MATERIALS PROVIDED section start
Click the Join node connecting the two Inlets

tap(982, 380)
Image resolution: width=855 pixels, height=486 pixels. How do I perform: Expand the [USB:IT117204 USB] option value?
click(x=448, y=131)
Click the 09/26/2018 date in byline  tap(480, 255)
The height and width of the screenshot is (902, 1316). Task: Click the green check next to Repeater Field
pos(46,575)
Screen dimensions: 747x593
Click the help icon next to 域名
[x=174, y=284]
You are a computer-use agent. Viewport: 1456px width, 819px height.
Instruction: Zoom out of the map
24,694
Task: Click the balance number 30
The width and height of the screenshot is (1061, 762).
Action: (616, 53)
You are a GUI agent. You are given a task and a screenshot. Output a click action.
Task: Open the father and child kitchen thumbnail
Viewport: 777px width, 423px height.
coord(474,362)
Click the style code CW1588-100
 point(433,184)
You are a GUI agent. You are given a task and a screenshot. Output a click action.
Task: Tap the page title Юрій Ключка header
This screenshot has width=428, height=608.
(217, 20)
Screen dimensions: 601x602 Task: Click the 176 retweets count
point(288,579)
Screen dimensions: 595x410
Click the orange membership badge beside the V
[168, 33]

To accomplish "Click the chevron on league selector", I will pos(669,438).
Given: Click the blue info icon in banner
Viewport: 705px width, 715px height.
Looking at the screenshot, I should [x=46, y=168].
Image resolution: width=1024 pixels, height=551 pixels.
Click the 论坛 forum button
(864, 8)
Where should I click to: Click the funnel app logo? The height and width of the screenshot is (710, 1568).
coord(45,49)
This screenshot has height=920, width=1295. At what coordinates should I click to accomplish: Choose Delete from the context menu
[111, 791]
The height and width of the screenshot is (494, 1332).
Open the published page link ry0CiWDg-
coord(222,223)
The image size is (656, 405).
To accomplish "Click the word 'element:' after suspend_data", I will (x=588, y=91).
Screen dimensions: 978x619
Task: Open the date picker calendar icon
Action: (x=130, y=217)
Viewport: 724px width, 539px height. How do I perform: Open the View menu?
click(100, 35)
MATERIALS PROVIDED section end
» EXERCISE BRIEF: Reproduce all the entries above. Match them exactly.

» RESPONSE:
Click the Join node connecting the two Inlets

tap(982, 380)
Image resolution: width=855 pixels, height=486 pixels. How do I perform: Expand the [USB:IT117204 USB] option value?
click(x=448, y=131)
Click the 09/26/2018 date in byline  tap(480, 255)
The height and width of the screenshot is (902, 1316). Task: Click the green check next to Repeater Field
pos(46,575)
Screen dimensions: 747x593
Click the help icon next to 域名
[x=174, y=284]
You are a computer-use agent. Viewport: 1456px width, 819px height.
Instruction: Zoom out of the map
24,694
Task: Click the balance number 30
The width and height of the screenshot is (1061, 762).
Action: (616, 53)
You are a GUI agent. You are given a task and a screenshot. Output a click action.
Task: Open the father and child kitchen thumbnail
Viewport: 777px width, 423px height.
coord(474,362)
Click the style code CW1588-100
 point(433,184)
You are a GUI agent. You are given a task and a screenshot. Output a click action.
Task: Tap the page title Юрій Ключка header
This screenshot has width=428, height=608.
(217, 20)
Screen dimensions: 601x602 Task: Click the 176 retweets count
point(288,579)
Screen dimensions: 595x410
Click the orange membership badge beside the V
[168, 33]

To accomplish "Click the chevron on league selector", I will pos(669,438).
Given: Click the blue info icon in banner
Viewport: 705px width, 715px height.
Looking at the screenshot, I should [x=46, y=168].
Image resolution: width=1024 pixels, height=551 pixels.
Click the 论坛 forum button
(864, 8)
Where should I click to: Click the funnel app logo? The height and width of the screenshot is (710, 1568).
coord(45,49)
This screenshot has height=920, width=1295. At what coordinates should I click to accomplish: Choose Delete from the context menu
[111, 791]
The height and width of the screenshot is (494, 1332).
Open the published page link ry0CiWDg-
coord(222,223)
The image size is (656, 405).
To accomplish "Click the word 'element:' after suspend_data", I will (x=588, y=91).
Screen dimensions: 978x619
Task: Open the date picker calendar icon
Action: (x=130, y=217)
Viewport: 724px width, 539px height. How do I perform: Open the View menu?
click(100, 35)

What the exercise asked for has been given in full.